▸ **Task data**:
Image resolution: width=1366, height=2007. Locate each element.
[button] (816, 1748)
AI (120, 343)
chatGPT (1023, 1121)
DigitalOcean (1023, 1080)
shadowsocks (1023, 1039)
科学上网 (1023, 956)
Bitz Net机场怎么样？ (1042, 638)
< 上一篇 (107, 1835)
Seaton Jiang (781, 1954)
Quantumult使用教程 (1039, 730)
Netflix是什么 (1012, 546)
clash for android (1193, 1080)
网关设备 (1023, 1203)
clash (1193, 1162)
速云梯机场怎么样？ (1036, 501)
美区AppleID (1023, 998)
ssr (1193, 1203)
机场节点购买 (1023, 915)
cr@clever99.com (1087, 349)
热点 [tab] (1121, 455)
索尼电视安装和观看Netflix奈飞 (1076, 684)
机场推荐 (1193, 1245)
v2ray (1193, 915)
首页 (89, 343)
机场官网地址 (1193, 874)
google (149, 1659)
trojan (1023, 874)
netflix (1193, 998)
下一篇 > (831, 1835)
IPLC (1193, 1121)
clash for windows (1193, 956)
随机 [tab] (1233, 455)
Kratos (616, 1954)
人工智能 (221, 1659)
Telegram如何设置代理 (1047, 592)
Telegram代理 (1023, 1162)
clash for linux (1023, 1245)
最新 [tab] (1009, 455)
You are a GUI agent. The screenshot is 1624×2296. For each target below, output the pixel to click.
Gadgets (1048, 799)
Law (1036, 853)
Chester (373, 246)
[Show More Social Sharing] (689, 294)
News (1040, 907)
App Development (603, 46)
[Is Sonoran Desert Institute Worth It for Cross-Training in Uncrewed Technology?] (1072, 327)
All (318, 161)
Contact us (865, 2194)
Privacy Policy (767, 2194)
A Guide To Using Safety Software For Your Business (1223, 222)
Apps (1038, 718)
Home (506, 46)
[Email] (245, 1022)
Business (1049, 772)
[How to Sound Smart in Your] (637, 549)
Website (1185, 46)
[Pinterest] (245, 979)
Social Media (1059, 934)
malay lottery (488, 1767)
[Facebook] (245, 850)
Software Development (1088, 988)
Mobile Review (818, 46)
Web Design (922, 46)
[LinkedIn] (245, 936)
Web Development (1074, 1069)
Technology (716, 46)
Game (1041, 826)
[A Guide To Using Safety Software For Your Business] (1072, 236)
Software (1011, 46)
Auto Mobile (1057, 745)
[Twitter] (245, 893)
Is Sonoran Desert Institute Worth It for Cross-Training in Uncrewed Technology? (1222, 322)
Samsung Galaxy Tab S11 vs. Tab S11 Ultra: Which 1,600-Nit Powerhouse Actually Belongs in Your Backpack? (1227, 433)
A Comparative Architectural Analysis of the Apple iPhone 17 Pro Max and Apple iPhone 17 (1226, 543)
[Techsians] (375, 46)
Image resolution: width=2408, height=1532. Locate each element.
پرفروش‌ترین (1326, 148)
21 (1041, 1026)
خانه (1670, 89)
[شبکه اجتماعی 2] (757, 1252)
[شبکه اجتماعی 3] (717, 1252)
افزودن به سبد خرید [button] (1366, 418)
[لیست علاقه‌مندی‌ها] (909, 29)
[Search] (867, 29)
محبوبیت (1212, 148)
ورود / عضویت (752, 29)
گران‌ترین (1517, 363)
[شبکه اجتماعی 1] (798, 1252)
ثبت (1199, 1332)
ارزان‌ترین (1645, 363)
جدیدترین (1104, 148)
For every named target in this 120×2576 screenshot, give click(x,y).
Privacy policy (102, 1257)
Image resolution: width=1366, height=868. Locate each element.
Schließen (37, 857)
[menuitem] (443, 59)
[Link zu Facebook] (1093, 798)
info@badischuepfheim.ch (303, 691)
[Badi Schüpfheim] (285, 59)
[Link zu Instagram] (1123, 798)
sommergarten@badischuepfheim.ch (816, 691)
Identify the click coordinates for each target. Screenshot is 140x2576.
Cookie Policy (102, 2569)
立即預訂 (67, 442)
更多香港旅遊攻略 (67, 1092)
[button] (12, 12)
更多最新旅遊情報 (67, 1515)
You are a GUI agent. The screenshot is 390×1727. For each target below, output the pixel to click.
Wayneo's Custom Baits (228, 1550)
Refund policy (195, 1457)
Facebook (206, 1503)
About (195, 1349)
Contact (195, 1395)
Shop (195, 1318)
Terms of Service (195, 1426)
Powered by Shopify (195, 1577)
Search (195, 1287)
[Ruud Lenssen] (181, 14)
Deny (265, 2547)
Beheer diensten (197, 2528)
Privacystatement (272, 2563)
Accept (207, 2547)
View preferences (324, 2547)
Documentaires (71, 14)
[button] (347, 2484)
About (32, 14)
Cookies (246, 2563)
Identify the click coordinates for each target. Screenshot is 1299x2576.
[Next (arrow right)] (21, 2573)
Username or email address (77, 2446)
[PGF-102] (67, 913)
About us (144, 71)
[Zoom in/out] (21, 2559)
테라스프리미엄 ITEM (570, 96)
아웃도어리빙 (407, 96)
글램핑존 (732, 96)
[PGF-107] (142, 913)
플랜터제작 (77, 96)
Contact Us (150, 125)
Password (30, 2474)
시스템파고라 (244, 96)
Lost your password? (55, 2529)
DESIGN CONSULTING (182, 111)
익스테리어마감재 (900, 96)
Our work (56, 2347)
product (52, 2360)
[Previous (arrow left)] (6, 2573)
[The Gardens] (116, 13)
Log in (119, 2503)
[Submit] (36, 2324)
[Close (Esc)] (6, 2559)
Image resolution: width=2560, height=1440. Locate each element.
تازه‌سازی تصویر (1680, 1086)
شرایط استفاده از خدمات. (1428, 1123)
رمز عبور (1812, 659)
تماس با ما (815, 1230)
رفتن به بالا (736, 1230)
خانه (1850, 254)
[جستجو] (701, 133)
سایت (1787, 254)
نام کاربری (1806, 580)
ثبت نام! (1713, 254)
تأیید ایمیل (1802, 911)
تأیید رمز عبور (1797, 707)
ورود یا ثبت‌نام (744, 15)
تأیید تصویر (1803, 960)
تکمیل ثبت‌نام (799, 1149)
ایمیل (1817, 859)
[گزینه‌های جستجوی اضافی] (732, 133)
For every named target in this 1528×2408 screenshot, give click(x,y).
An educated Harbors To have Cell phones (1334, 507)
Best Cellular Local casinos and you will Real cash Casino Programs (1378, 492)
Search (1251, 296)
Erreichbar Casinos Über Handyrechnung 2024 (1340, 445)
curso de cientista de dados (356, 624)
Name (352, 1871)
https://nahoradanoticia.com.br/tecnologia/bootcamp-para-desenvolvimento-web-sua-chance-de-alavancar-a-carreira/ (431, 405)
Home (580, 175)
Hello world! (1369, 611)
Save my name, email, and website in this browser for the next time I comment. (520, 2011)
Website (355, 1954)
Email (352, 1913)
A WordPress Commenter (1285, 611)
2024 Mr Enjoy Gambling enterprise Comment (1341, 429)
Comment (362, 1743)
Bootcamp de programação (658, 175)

▸ **Work order**: Set down all of the entries exactly, please.

▸ **Answer to this task**:
Image resolution: width=1366, height=2007. Locate each element.
[button] (816, 1748)
AI (120, 343)
chatGPT (1023, 1121)
DigitalOcean (1023, 1080)
shadowsocks (1023, 1039)
科学上网 (1023, 956)
Bitz Net机场怎么样？ (1042, 638)
< 上一篇 (107, 1835)
Seaton Jiang (781, 1954)
Quantumult使用教程 (1039, 730)
Netflix是什么 (1012, 546)
clash for android (1193, 1080)
网关设备 (1023, 1203)
clash (1193, 1162)
速云梯机场怎么样？ (1036, 501)
美区AppleID (1023, 998)
ssr (1193, 1203)
机场节点购买 (1023, 915)
cr@clever99.com (1087, 349)
热点 [tab] (1121, 455)
索尼电视安装和观看Netflix奈飞 (1076, 684)
机场推荐 (1193, 1245)
v2ray (1193, 915)
首页 (89, 343)
机场官网地址 (1193, 874)
google (149, 1659)
trojan (1023, 874)
netflix (1193, 998)
下一篇 > (831, 1835)
IPLC (1193, 1121)
clash for windows (1193, 956)
随机 [tab] (1233, 455)
Kratos (616, 1954)
人工智能 (221, 1659)
Telegram如何设置代理 (1047, 592)
Telegram代理 (1023, 1162)
clash for linux (1023, 1245)
最新 [tab] (1009, 455)
You are a GUI agent. The screenshot is 1624×2296. For each target below, output the pixel to click.
Gadgets (1048, 799)
Law (1036, 853)
Chester (373, 246)
[Show More Social Sharing] (689, 294)
News (1040, 907)
App Development (603, 46)
[Is Sonoran Desert Institute Worth It for Cross-Training in Uncrewed Technology?] (1072, 327)
All (318, 161)
Contact us (865, 2194)
Privacy Policy (767, 2194)
A Guide To Using Safety Software For Your Business (1223, 222)
Apps (1038, 718)
Home (506, 46)
[Email] (245, 1022)
Business (1049, 772)
[How to Sound Smart in Your] (637, 549)
Website (1185, 46)
[Pinterest] (245, 979)
Social Media (1059, 934)
malay lottery (488, 1767)
[Facebook] (245, 850)
Software Development (1088, 988)
Mobile Review (818, 46)
Web Design (922, 46)
[LinkedIn] (245, 936)
Web Development (1074, 1069)
Technology (716, 46)
Game (1041, 826)
[A Guide To Using Safety Software For Your Business] (1072, 236)
Software (1011, 46)
Auto Mobile (1057, 745)
[Twitter] (245, 893)
Is Sonoran Desert Institute Worth It for Cross-Training in Uncrewed Technology? (1222, 322)
Samsung Galaxy Tab S11 vs. Tab S11 Ultra: Which 1,600-Nit Powerhouse Actually Belongs in Your Backpack? (1227, 433)
A Comparative Architectural Analysis of the Apple iPhone 17 Pro Max and Apple iPhone 17 (1226, 543)
[Techsians] (375, 46)
Image resolution: width=2408, height=1532. Locate each element.
پرفروش‌ترین (1326, 148)
21 (1041, 1026)
خانه (1670, 89)
[شبکه اجتماعی 2] (757, 1252)
[شبکه اجتماعی 3] (717, 1252)
افزودن به سبد خرید [button] (1366, 418)
[لیست علاقه‌مندی‌ها] (909, 29)
[Search] (867, 29)
محبوبیت (1212, 148)
ورود / عضویت (752, 29)
گران‌ترین (1517, 363)
[شبکه اجتماعی 1] (798, 1252)
ثبت (1199, 1332)
ارزان‌ترین (1645, 363)
جدیدترین (1104, 148)
For every named target in this 120×2576 screenshot, give click(x,y).
Privacy policy (102, 1257)
Image resolution: width=1366, height=868. Locate each element.
Schließen (37, 857)
[menuitem] (443, 59)
[Link zu Facebook] (1093, 798)
info@badischuepfheim.ch (303, 691)
[Badi Schüpfheim] (285, 59)
[Link zu Instagram] (1123, 798)
sommergarten@badischuepfheim.ch (816, 691)
Identify the click coordinates for each target. Screenshot is 140x2576.
Cookie Policy (102, 2569)
立即預訂 (67, 442)
更多香港旅遊攻略 (67, 1092)
[button] (12, 12)
更多最新旅遊情報 (67, 1515)
You are a GUI agent. The screenshot is 390×1727. For each target below, output the pixel to click.
Wayneo's Custom Baits (228, 1550)
Refund policy (195, 1457)
Facebook (206, 1503)
About (195, 1349)
Contact (195, 1395)
Shop (195, 1318)
Terms of Service (195, 1426)
Powered by Shopify (195, 1577)
Search (195, 1287)
[Ruud Lenssen] (181, 14)
Deny (265, 2547)
Beheer diensten (197, 2528)
Privacystatement (272, 2563)
Accept (207, 2547)
View preferences (324, 2547)
Documentaires (71, 14)
[button] (347, 2484)
About (32, 14)
Cookies (246, 2563)
Identify the click coordinates for each target. Screenshot is 1299x2576.
[Next (arrow right)] (21, 2573)
Username or email address (77, 2446)
[PGF-102] (67, 913)
About us (144, 71)
[Zoom in/out] (21, 2559)
테라스프리미엄 ITEM (570, 96)
아웃도어리빙 (407, 96)
글램핑존 (732, 96)
[PGF-107] (142, 913)
플랜터제작 (77, 96)
Contact Us (150, 125)
Password (30, 2474)
시스템파고라 (244, 96)
Lost your password? (55, 2529)
DESIGN CONSULTING (182, 111)
익스테리어마감재 (900, 96)
Our work (56, 2347)
product (52, 2360)
[Previous (arrow left)] (6, 2573)
[The Gardens] (116, 13)
Log in (119, 2503)
[Submit] (36, 2324)
[Close (Esc)] (6, 2559)
Image resolution: width=2560, height=1440. Locate each element.
تازه‌سازی تصویر (1680, 1086)
شرایط استفاده از خدمات. (1428, 1123)
رمز عبور (1812, 659)
تماس با ما (815, 1230)
رفتن به بالا (736, 1230)
خانه (1850, 254)
[جستجو] (701, 133)
سایت (1787, 254)
نام کاربری (1806, 580)
ثبت نام! (1713, 254)
تأیید ایمیل (1802, 911)
تأیید رمز عبور (1797, 707)
ورود یا ثبت‌نام (744, 15)
تأیید تصویر (1803, 960)
تکمیل ثبت‌نام (799, 1149)
ایمیل (1817, 859)
[گزینه‌های جستجوی اضافی] (732, 133)
For every named target in this 1528×2408 screenshot, give click(x,y).
An educated Harbors To have Cell phones (1334, 507)
Best Cellular Local casinos and you will Real cash Casino Programs (1378, 492)
Search (1251, 296)
Erreichbar Casinos Über Handyrechnung 2024 (1340, 445)
curso de cientista de dados (356, 624)
Name (352, 1871)
https://nahoradanoticia.com.br/tecnologia/bootcamp-para-desenvolvimento-web-sua-chance-de-alavancar-a-carreira/ (431, 405)
Home (580, 175)
Hello world! (1369, 611)
Save my name, email, and website in this browser for the next time I comment. (520, 2011)
Website (355, 1954)
Email (352, 1913)
A WordPress Commenter (1285, 611)
2024 Mr Enjoy Gambling enterprise Comment (1341, 429)
Comment (362, 1743)
Bootcamp de programação (658, 175)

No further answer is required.